**Tasks**
**1)** Summarize the text on leadership and management in two sentences.
**2)** Please say whether each statement agrees with the text on leadership and management, and quote the words that decide it: (a) The writer holds the title of Professional Services Team Leader. (b) Bennis framed his distinction in terms of efficiency and effectiveness. (c) Covey's summary is cited from a work dated 1989.
**3)** Write the next part of the text on leadership and management, starting after its final sentence.

**Excerpted text**
((
Leadership and Systems Thinking

Two commonly confused concepts in our lexicon are management and leadership. We use the terms “manager” and “leader” interchangeably. I am our company’s Professional Services Team Leader, but much of what I do is best described as management. Common usage aside, what does it mean to “lead” as opposed to “manage”?

Referring to Peter Drucker and Warren Bennis, Stephen Covey summarized the distinction between management and leadership as, “Management is doing things right; leadership is doing the right things.” 7 Habits of Highly Effective People, Covey (1989). The immediate impression from this distillation of the difference is the similarity of the management/leadership difference to that between efficiency and effectiveness. Bennis applied the distinction directly to management/leadership. “Managers do things right. Leaders do the right things.” On the other hand, Drucker focused his language on the efficiency/effectiveness distinction. “Efficiency is concerned with doing things right. Effectiveness is doing the right things.”
))
**Information provided**
((
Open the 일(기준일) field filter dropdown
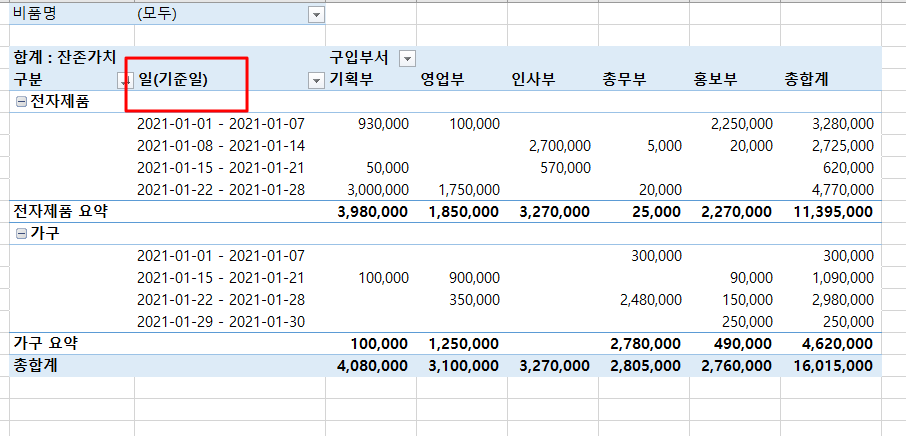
))
**Exercise results**
**1)** The text observes that "manager" and "leader" are often used interchangeably, and it asks what it means to lead as opposed to manage. Citing Drucker and Bennis, Covey summarized the difference as "Management is doing things right; leadership is doing the right things," a distinction that resembles the one between efficiency and effectiveness.

**2)**
(a) Yes: "I am our company’s Professional Services Team Leader"
(b) No: "Bennis applied the distinction directly to management/leadership."
(c) Yes: "7 Habits of Highly Effective People, Covey (1989)."

**3)**
The problem

How does this lack of clarity become a problem? That is exactly the problem addressed by Drucker in an article for the Harvard Business Review.

“What is the major problem? It is fundamentally the confusion between effectiveness and efficiency that stands between doing the right things and doing things right. There is surely nothing quite so useless as doing with great efficiency what should not be done at all. Yet our tools—especially our accounting concepts and data—all focus on efficiency. What we need is (1) a way to identify the areas of effectiveness (of possible significant results), and (2) a method for concentrating on them.”  Peter Drucker “Managing for Business Effectiveness” (1963)

With his characteristic directness and humor, Russell Ackoff addressed this problem, “The more efficient you are at doing the wrong thing, the wronger you become. It is much better to do the right thing wronger than the wrong thing righter. If you do the right thing wrong and correct it, you get better.” Russell Ackoff

But how do you know what is the right thing to do? The starting point for those involved in the creation, design, leadership, and improvement of systems must be systems thinking. “That’s obvious,” you may be thinking. But, based on what goes on in the realm of systems engineering and organizational leadership, it’s not so obvious that it doesn’t bear discussing.

Systems thinking is a discipline for seeing wholes. It is a framework for seeing interrelationships rather than things and patterns of change rather than static snapshots.” Peter Senge, The Fifth Discipline (2010)

What clouds our vision?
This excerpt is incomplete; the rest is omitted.